▶ [About this exercise]: Write out the passage of the micrograph captions that opens with the words containing "Figure 59. Section" and closes with "part of nerve process dendrite. Bar=1.0 µm.", copying it exactly.

Figure 57. Longitudinal frontal section through anterior region. Anteriad to branched cilium is a lateral sector of cephalic framework showing ciliary terminals of inner (IAci) and outer (OAci) accessory receptors. Bar=1.0 µm.

 

Figure 58. Longitudinal section through basal portion of several outer accessory cilia corresponding to area shown in figs. 59–61. Micrograph shows doublet microtubules (MtD) within cilia and their continuity with rootletlike (R) formations of dendrite terminals that contain numerous singlet microtubules (MtS) and mitochondria (Mc). One of the dendrites projects two cilia. Membrane junction (MJ) between dendrites restricts accumulation of electron-opaque materials (EOM) anteriad to junction. Bar=1.0 µm.

Figure 59. Section through basal region of cilia that enter amphidial canal and constitute the outer accessory receptors (OAci). Electron-opaque material is dispersed throughout interciliary spaces at a level where microtubule doublets and singlets have a symmetrical arrangement. Bar=1.0 µm.

 

Figure 60. Transverse section through cilia and supporting dendrites within basal region of an amphid, showing diverse arrangement of microtubule doublets (MtD), ciliary rootlets (R), membrane junctions (MJ) between cilia, and a sheath cell. Tubular (to) or microvillar outgrowths are part of nerve process dendrite. Bar=1.0 µm.

 

Figure 61. High magnification of a portion of basal region of amphidial canal and outer accessory cilia. Four cilia show clearly defined peripheral doublets of microtubules in each cilium. Eight evenly spaced doublets of microtubules are attached to a fibrillar ring (fr) centripetally. Each doublet also has a fibrillar strand that extends from apposed boundaries of their membranes to cilium membrane. Strand from each doublet traverses the axoplasm to form bifid attachments to membrane of each cilium. Four singlets that occur within central ring are attached to ring opposite alternate microtubule doublets. Bar=0.25 µm.

Figure 62. Cross section through vertical projection of nerve process dendrite (NPD) where it is attached by membrane junctions (arrows) to other dendrites of lateral nerve bundle (LNB). Microvillar tubular outgrowths (to) of dendrites are shown in terminal region of nerve process dendrite. Bar=1.0 µm.

 

Figure 63. Nerve process dendrite (NPD) with ventral and posterior orientation within amphidial sheath cell (ASC) and completely surrounded by microvillar and tubular outgrowths or membrane extensions. These tubular outgrowths (to) occur either singly or in groups as they contact the unit membrane of the amphidial sheath cell. Electron-opaque material between tubular outgrowths and supporting cell is part of intermembranous accumulation that occurs through nerve process. Some terminal accumulations appear in electron-opaque vesicles (EOV) or elongated sacs. Bar=1.0 µm.

 

Figure 64. Pair of cilia (arrows) projects from nerve process dendrite. Cross sections of comparable cilia show that each cilium has a set of eight peripheral doublets of microtubules in basal region. Bar=1.0 µm.

Figure 65. Longitudinal section of a microvillar nerve process with paired cilia (NPci). Electron-opaque materials (EOM) are retained in elongate membranelike sacs (s) and vesicles (EOV). Some electron-opaque vesicles appear to distend into larger vesicles with granular contents. Bar=1.0 µm.

 

Figure 66. Rootlet (R) supporting the microvillar nerve process of paired cilia of fig. 65. Bar=0.5 µm.

 

Figure 67. Terminals of some microvilli of nerve process of fig. 65. EOV, electron-opaque vesicles. Bar=0.5 µm.

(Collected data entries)

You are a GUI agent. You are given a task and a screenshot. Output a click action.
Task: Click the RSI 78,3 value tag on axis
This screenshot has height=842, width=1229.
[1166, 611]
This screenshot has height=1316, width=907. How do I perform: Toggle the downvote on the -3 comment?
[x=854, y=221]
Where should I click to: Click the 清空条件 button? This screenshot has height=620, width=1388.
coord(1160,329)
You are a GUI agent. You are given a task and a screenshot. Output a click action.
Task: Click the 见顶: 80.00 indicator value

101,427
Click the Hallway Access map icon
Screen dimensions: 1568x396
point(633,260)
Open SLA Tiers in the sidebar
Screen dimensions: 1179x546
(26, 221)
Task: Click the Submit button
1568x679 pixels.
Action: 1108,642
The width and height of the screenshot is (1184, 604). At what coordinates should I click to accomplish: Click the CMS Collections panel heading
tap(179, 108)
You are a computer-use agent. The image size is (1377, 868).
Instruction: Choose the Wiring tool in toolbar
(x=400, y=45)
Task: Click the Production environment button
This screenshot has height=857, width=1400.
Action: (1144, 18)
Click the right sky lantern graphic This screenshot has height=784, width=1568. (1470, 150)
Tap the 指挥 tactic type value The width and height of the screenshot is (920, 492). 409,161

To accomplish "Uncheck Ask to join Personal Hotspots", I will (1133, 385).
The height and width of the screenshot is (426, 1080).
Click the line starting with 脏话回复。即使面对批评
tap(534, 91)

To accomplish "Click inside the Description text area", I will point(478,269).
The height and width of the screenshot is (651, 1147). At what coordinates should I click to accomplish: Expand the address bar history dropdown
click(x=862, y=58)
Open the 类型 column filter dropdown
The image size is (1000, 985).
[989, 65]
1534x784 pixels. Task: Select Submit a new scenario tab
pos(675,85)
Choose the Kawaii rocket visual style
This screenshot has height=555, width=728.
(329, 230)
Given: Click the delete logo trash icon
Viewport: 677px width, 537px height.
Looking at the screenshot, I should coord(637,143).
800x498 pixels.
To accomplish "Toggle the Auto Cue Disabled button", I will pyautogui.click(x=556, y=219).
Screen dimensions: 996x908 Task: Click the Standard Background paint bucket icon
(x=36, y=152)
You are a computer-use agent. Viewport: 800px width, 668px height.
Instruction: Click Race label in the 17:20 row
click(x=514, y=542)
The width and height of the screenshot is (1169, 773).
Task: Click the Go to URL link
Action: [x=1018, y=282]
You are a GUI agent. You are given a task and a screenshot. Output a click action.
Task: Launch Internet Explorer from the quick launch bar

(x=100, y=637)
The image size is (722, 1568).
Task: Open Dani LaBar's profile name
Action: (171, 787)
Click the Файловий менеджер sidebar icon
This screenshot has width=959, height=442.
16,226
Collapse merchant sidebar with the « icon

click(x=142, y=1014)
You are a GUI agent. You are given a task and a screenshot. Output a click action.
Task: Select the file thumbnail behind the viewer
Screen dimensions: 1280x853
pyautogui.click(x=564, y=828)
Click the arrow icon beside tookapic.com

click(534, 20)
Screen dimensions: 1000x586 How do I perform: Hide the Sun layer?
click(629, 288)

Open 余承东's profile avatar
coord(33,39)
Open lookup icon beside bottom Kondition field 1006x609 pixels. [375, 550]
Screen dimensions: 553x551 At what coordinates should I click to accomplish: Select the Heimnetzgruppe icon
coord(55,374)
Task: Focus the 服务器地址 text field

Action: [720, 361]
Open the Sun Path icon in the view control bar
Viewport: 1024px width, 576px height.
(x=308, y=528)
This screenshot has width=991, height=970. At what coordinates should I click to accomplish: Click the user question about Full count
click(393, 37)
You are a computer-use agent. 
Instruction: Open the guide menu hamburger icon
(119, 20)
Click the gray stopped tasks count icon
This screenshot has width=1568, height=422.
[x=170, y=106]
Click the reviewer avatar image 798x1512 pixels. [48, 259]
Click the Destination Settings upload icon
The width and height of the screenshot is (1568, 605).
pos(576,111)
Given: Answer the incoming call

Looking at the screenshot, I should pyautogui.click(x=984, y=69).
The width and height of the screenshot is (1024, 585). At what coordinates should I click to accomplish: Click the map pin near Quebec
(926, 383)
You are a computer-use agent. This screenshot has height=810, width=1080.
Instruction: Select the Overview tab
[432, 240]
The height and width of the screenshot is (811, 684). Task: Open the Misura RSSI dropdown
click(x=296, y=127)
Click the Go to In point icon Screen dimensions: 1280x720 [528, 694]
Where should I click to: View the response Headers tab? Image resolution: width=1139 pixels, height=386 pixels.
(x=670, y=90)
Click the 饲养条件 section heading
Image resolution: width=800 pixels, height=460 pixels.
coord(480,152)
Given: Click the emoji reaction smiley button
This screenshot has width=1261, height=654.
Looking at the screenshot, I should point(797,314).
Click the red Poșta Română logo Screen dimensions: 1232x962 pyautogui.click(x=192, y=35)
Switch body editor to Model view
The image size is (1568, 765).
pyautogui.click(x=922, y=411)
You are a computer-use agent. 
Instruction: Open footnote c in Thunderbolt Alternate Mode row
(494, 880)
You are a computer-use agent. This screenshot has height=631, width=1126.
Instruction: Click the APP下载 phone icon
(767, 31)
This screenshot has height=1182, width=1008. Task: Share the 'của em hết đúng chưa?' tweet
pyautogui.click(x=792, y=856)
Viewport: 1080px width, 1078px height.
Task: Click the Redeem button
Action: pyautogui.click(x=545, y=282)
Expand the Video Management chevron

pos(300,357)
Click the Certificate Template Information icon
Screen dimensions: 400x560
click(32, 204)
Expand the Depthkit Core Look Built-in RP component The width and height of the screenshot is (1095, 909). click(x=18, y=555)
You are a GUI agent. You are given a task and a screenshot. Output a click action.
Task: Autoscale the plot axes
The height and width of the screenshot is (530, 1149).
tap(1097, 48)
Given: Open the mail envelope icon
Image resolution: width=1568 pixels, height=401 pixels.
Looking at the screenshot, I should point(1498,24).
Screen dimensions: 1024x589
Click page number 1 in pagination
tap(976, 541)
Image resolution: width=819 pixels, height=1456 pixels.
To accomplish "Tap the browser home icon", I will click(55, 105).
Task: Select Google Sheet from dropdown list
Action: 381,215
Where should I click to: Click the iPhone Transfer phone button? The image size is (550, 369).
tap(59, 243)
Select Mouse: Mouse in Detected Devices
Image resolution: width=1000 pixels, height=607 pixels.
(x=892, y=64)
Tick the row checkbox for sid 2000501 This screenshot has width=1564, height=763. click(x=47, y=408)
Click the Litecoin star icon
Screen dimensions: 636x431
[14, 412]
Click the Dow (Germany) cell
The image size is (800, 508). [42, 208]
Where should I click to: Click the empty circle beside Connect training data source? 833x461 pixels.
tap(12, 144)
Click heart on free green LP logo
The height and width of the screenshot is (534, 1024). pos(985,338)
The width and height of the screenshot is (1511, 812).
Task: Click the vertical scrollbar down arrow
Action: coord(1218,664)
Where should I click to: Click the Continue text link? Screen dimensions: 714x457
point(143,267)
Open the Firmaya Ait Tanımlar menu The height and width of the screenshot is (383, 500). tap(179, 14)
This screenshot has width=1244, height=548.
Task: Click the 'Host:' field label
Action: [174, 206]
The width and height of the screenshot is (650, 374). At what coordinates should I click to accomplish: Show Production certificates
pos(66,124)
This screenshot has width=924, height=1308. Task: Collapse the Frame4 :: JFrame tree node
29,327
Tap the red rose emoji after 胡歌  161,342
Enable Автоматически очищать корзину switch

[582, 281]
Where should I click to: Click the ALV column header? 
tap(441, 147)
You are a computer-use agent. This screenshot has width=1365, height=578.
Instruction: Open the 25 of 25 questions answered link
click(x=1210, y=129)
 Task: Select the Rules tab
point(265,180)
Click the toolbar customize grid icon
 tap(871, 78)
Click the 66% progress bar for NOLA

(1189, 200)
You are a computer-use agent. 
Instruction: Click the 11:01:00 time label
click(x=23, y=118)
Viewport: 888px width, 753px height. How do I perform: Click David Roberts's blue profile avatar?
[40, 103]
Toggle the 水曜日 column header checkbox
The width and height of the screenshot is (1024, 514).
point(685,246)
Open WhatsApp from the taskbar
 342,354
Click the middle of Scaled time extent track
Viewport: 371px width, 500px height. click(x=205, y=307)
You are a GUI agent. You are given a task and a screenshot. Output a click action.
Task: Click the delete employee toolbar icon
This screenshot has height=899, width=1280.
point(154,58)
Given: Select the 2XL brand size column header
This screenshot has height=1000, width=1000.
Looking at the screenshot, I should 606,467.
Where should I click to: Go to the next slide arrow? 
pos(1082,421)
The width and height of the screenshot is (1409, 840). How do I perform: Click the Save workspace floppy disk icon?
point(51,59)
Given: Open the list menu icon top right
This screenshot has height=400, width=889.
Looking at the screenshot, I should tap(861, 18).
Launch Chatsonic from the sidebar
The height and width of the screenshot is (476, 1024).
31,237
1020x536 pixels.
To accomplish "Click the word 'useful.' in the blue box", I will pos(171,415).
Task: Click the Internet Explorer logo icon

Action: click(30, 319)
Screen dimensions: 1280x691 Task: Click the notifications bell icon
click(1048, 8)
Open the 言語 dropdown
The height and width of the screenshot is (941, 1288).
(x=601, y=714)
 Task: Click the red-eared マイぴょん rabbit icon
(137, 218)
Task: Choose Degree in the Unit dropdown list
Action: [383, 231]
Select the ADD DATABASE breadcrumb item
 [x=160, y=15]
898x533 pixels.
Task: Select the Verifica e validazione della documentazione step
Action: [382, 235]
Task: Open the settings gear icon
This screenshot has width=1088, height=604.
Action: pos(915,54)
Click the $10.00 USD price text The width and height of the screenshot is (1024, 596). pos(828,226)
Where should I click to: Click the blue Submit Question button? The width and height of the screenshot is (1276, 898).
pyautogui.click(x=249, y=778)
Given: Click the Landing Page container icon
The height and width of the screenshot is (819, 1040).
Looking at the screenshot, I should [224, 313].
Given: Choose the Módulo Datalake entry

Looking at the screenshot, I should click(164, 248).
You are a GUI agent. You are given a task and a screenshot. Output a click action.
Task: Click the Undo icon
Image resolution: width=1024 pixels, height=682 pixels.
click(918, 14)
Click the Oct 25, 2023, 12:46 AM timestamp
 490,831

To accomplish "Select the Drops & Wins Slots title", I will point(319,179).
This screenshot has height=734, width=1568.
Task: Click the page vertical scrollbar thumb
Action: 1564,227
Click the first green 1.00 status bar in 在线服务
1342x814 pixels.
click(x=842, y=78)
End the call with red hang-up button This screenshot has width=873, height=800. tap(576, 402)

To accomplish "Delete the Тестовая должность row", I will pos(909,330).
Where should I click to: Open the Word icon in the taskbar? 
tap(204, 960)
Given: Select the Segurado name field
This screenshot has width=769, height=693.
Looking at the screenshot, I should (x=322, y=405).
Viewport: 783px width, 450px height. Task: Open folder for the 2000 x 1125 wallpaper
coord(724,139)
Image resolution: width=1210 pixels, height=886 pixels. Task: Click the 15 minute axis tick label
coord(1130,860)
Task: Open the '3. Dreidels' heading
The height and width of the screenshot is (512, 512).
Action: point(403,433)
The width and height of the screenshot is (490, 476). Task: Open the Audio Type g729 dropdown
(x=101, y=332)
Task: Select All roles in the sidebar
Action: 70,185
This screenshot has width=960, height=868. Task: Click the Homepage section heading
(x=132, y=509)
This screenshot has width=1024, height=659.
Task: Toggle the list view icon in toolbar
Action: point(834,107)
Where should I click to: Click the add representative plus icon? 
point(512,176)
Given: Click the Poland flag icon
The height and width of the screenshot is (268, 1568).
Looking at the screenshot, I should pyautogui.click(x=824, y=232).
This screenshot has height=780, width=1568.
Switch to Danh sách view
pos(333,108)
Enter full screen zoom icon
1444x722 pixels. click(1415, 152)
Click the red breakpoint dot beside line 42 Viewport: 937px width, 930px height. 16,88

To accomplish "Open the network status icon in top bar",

▶ [Solution for this exercise]:
Figure 59. Section through basal region of cilia that enter amphidial canal and constitute the outer accessory receptors (OAci). Electron-opaque material is dispersed throughout interciliary spaces at a level where microtubule doublets and singlets have a symmetrical arrangement. Bar=1.0 µm.

 

Figure 60. Transverse section through cilia and supporting dendrites within basal region of an amphid, showing diverse arrangement of microtubule doublets (MtD), ciliary rootlets (R), membrane junctions (MJ) between cilia, and a sheath cell. Tubular (to) or microvillar outgrowths are part of nerve process dendrite. Bar=1.0 µm.